Kibble worked on mechanisms of symmetry breaking, phase transitions and the topological defects (monopoles, cosmic strings or domain walls) that can be formed.

He is most noted for his co-discovery of the Higgs mechanism and Higgs boson with Gerald Guralnik and C. R. Hagen.[9][10][11] As part of Physical Review Letters 50th anniversary celebration, the journal recognised this discovery as one of the milestone papers in PRL history.[12] For this discovery Kibble was awarded the American Physical Society's 2010 J. J. Sakurai Prize for Theoretical Particle Physics.[13] While Guralnik, Hagen, and Kibble are widely considered to have authored the most complete of the early papers on the Higgs theory, they were controversially not included in the 2013 Nobel Prize in Physics.[14][15][16][17][18][19][20][7] In 2014, Nobel Laureate Peter Higgs expressed disappointment that Kibble had not been chosen to share the Nobel Prize with François Englert and himself.[21]

Kibble pioneered the study of topological defect generation in the early universe.[22] The paradigmatic mechanism of defect formation across a second-order phase transition is known as the Kibble-Zurek mechanism. His paper on cosmic strings introduced the phenomenon into modern cosmology.[23]

He was one of the two co-chairs of an interdisciplinary research programme funded by the European Science Foundation (ESF) on Cosmology in the Laboratory (COSLAB) which ran from 2001 to 2005. He was previously the coordinator of an ESF Network on Topological Defects in Particle Physics, Condensed Matter & Cosmology (TOPDEF).[8]

Awards and honours[edit]

Kibble was an elected Fellow of the Royal Society (FRS) in 1980,[1][24] of the Institute of Physics (1991), and of Imperial College London (2009). He was also a member of the American Physical Society (1958), the European Physical Society (1975) and the Academia Europaea (2000).[8] In 2008, Kibble was named an Outstanding Referee by the American Physical Society.[4][25]
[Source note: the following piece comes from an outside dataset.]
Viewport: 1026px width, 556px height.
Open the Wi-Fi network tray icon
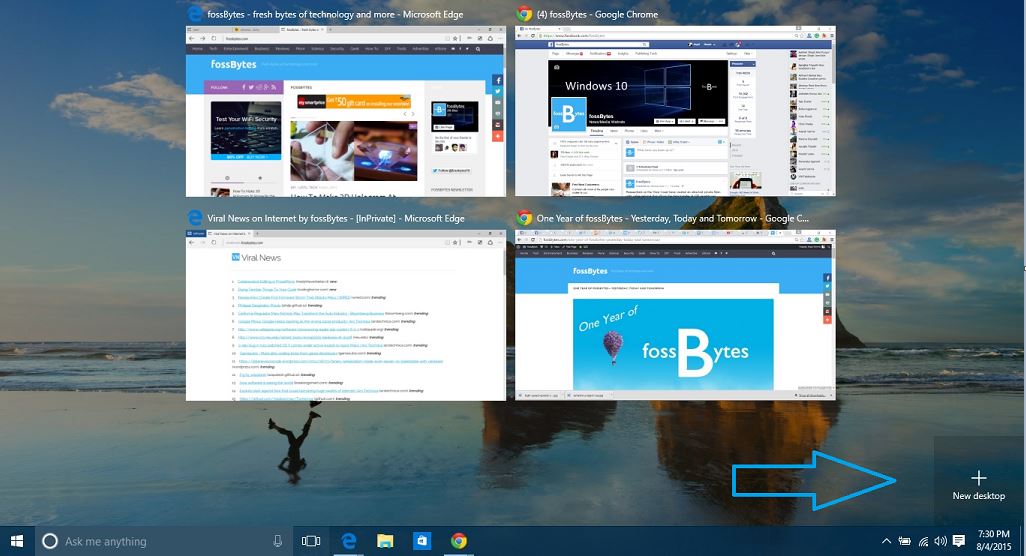point(922,541)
In addition to the Sakurai Prize, Kibble has been awarded the Hughes Medal (1981) of the Royal Society, the Rutherford (1984) and Guthrie Medals (1993) of the Institute of Physics,[8] the Dirac Medal (2013),[26] the Albert Einstein Medal (2014)[27] and the Royal Medal of the Royal Society of Edinburgh (2014).[28] He was appointed a CBE in the 1998 Birthday Honours and was knighted in the 2014 Birthday Honours for services to physics.[29][30]

Kibble was posthumously awarded the Isaac Newton Medal by the Institute of Physics for his outstanding lifelong commitment to the field.[31]
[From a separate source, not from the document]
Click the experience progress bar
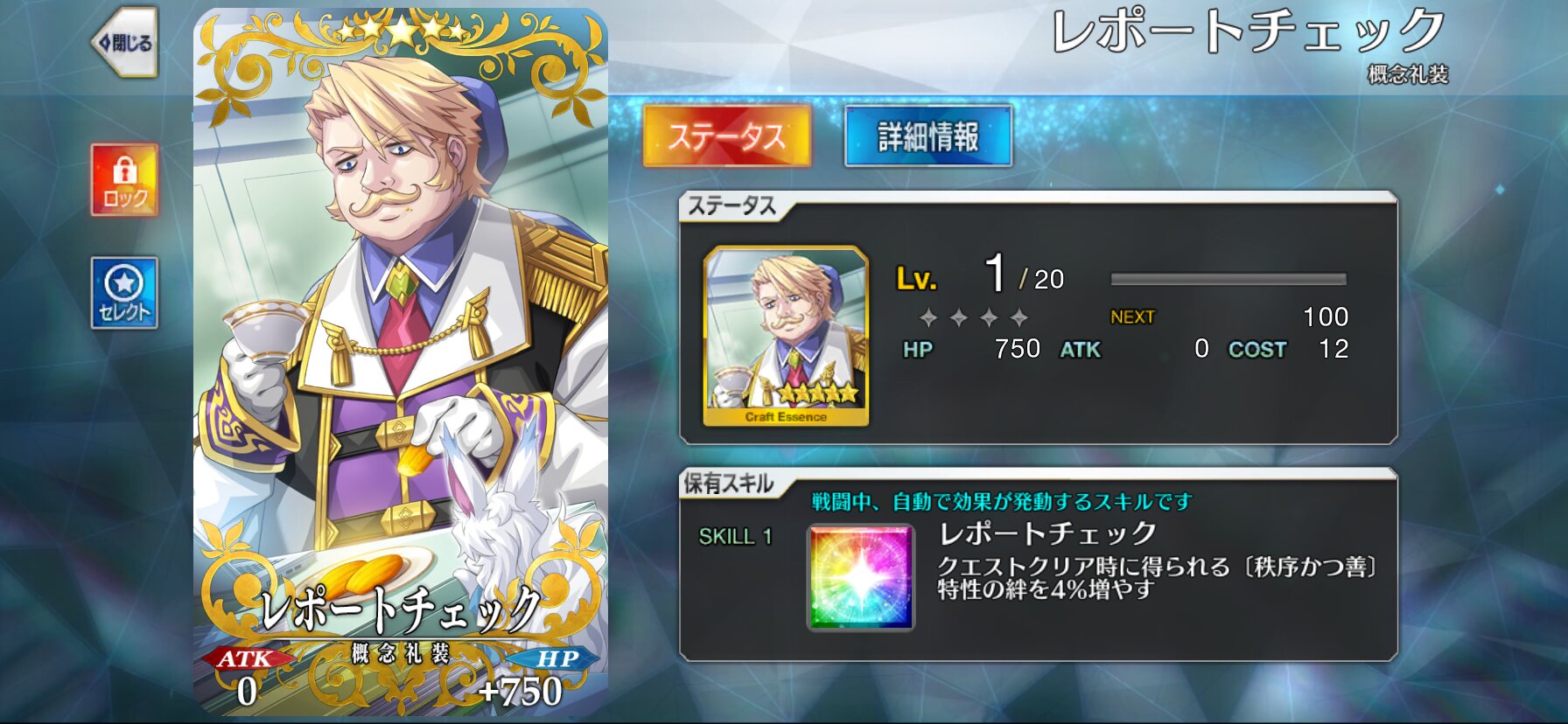This screenshot has height=724, width=1568. click(1228, 279)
In 1966 Kibble authored a textbook, Classical Mechanics,[32] from the 3rd edition onwards with Frank H. Berkshire. which as of 2016 is still in print and is now in its 5th edition.[33]

Personal life and voluntary roles[edit]

Kibble was married to Anne Allan from 1957 until her death in 2005. Kibble had three children.[34][35][36][37][38]

In the 1950s and 1960s, Kibble became concerned about the nuclear arms race[39] and from 1970 he took leading roles in several organisations promoting scientists' social responsibility.[8] In the period 1970–1977, he was a national committee member, then treasurer, then chair of the British Society for Social Responsibility in Science; from 1976 he was a trustee of the Science and Society Trust; from 1981 to 1991 he was a national coordinating committee member, then vice-chair, then chair of Scientists against Nuclear Arms; he was a sponsor of Scientists for Global Responsibility; and from 1988 he was chair, and later a trustee, of the Martin Ryle Trust.[39] He was chair of the organising committee of the Second International Scientists' Congress, held at Imperial College in 1988, and was a co-editor of the proceedings.[40]

In retirement, Kibble chaired the Richmond branch of the Ramblers Association.[41]

He died in London on 2 June 2016 at the age of 83.[42][7]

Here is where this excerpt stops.